Avançou a passos inconstantes, acelerando e desacelerando. Cada vez mais perto, já reconhecia rostos, alguns olharam para ela e suas pernas tremeram. Qual seria a distância que percorreu? Não mais que 4 metros, mas, se dissessem 400, acreditaria.

Quando finalmente alcançou a nova trincheira, entendeu: era só o começo. Com a parte fácil feita, agora tinha que forçar o ar para fora dos seus pulmões, mas as barreiras eram maiores do que nunca. O máximo que conseguiu, foi que um inaudível "ah" escapasse pela garganta.

O suspiro fraco, captado pelo microfone, foi reproduzido de forma ruidosa. Sua pele ferveu diante das risadas que ecoavam. Por um instante, todo seu corpo se preparou para fugir, mas paralisou e tremeu. Ainda tentou se posicionar para falar, mas acabou pisando em um fio, quase tropeçou.

Sua imagem caindo, as risadas, os olhares que lhe dariam em todos os dias que seguiriam; Ana podia ver tudo isso, sua mente criava o pior dos cenários, misturando o barulho das fofocas e do seu coração. 
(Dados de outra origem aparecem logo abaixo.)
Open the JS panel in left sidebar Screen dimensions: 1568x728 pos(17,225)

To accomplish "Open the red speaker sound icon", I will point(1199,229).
Conforme tudo ficava escuro, o real era substituído por sombra, a imaginação distorcida tomava conta de tudo. Pouco importava o que acontecia ao seu redor, via apenas imagens embaçadas criadas por sua mente em pânico. A sombra assustadora, a envolvia estendendo sua mão para sufocá-la.

— Gostaria de falar so-sobre segurança… — desviando o olhar para o chão, tentou dizer com clareza. No meio das palavras, lembrou que não tinha se apresentado; já tinha falhado, acreditou. Como não havia mais volta, continuou falando as palavras misturadas que lembrava.

Todos aqueles papéis, pesquisas e pensamentos vinham em um emaranhado. Se arrependeu profundamente de ter escrito mais de um discurso… qual era seu tema mesmo? Perdida, disse muitas palavras.

Segurança seu pai sentimentos polícia efetividade 15% novo plano diretor marcados o mal do século planos planejamento mudança pensamento estratégico melhor treinamento água assassino futuro colaboração…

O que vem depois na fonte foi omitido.